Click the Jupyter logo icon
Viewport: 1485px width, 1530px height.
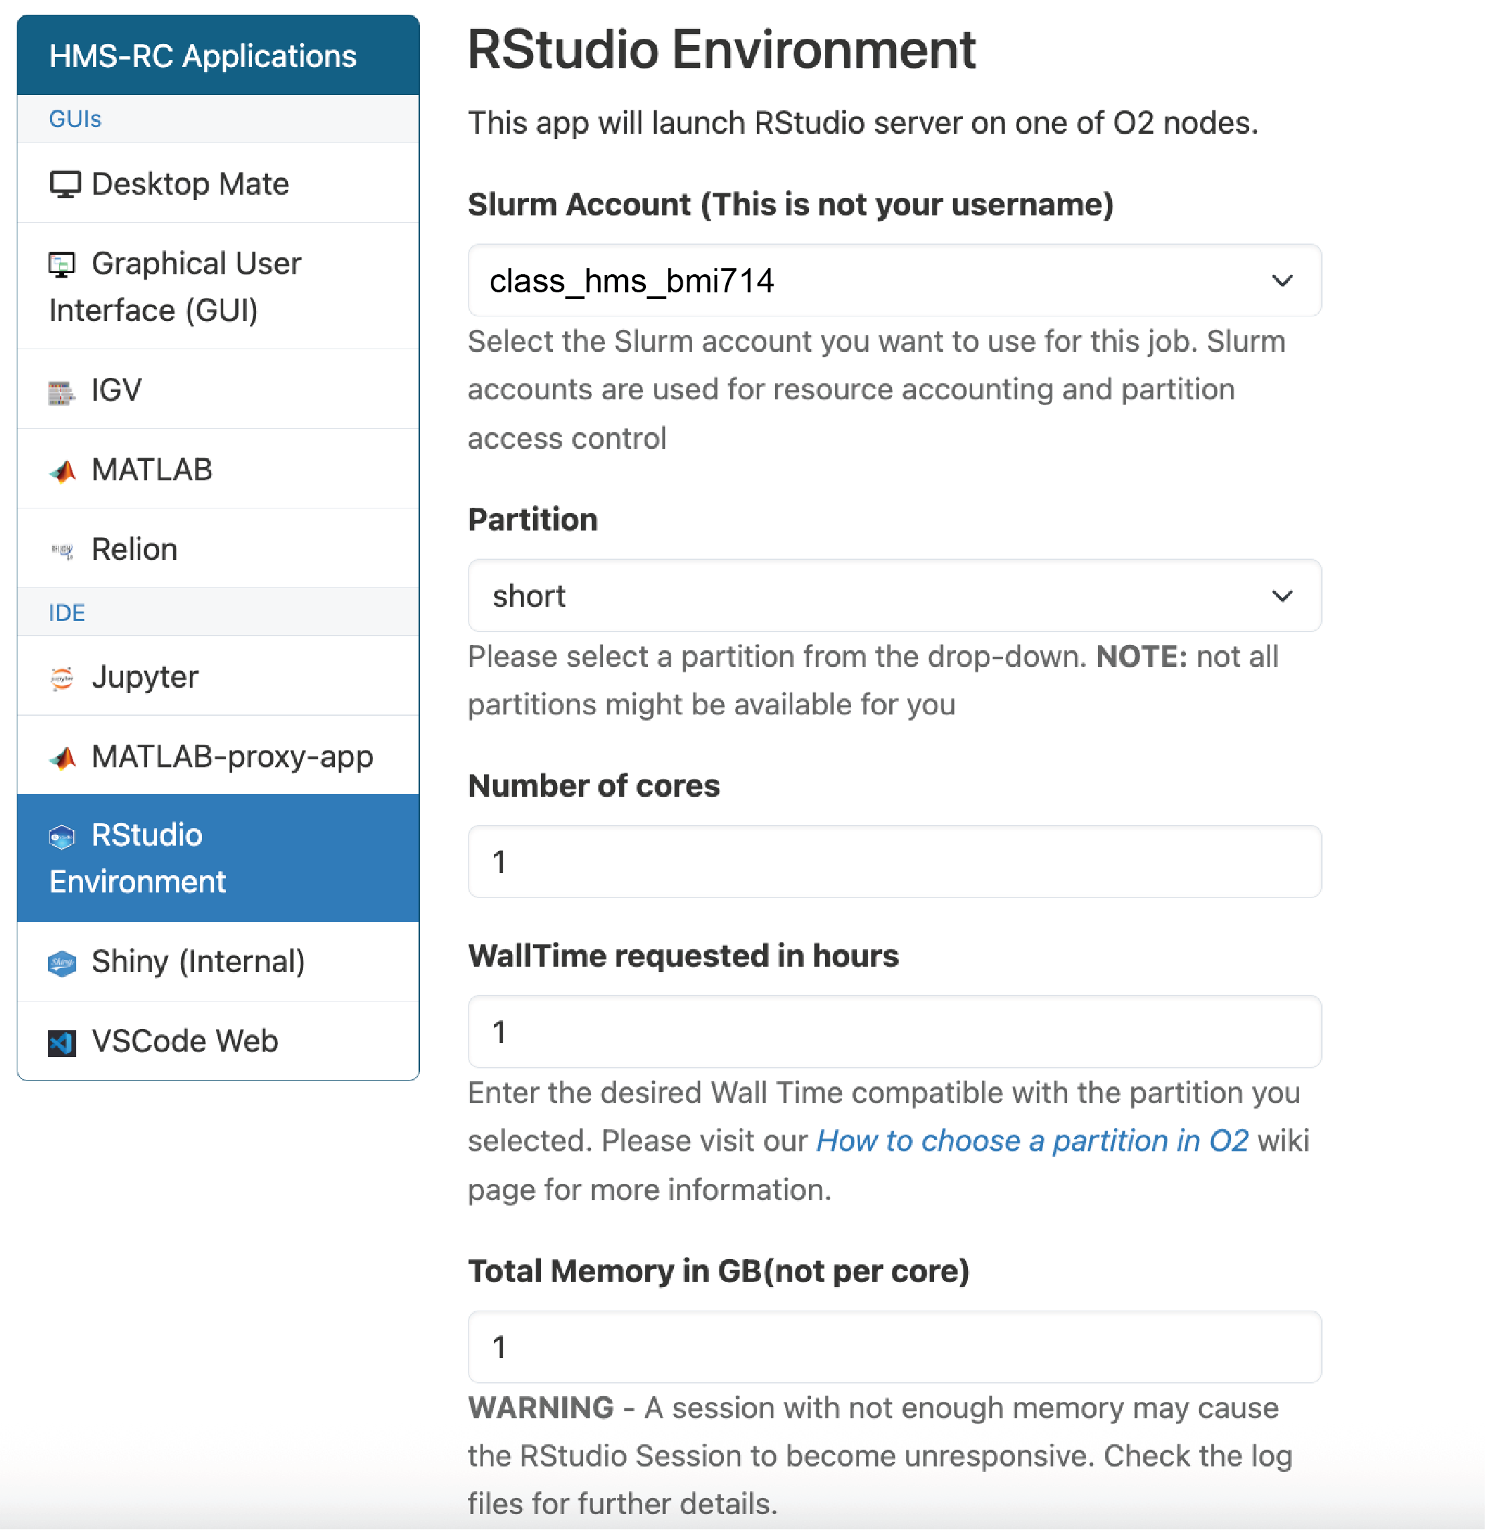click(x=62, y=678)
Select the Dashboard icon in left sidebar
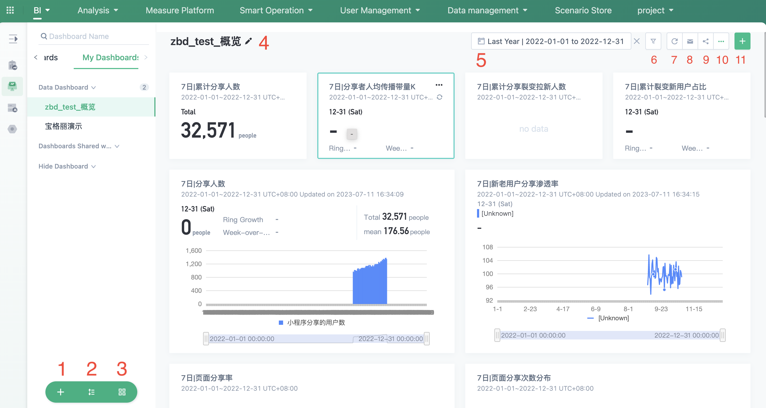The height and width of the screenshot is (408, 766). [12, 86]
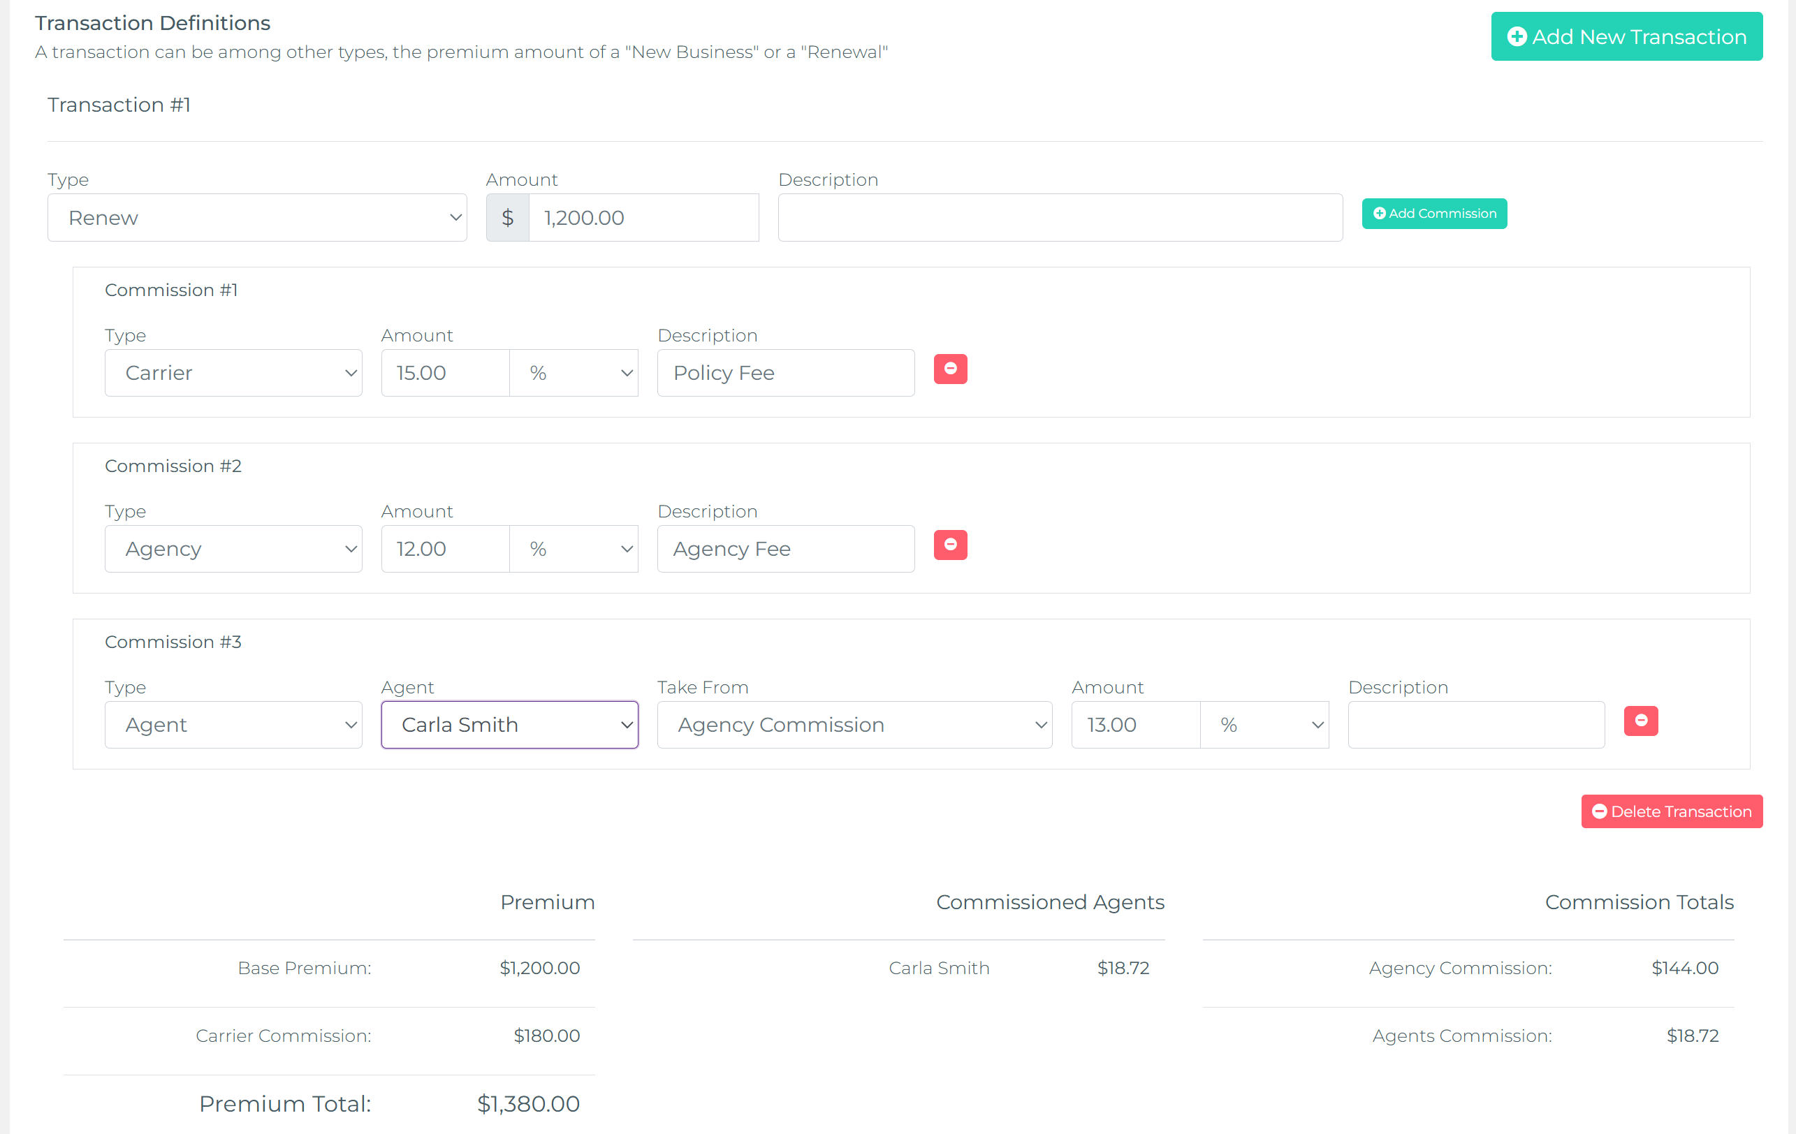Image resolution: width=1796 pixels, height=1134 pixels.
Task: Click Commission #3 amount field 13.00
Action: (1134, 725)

-------

Work required – The records above are to be restated exactly, without their pictures.

Solution –
Click the Jupyter logo icon
Viewport: 1485px width, 1530px height.
click(x=62, y=678)
Select the Dashboard icon in left sidebar
The height and width of the screenshot is (408, 766). [12, 86]
Image resolution: width=1796 pixels, height=1134 pixels.
Task: Click Commission #3 amount field 13.00
Action: (1134, 725)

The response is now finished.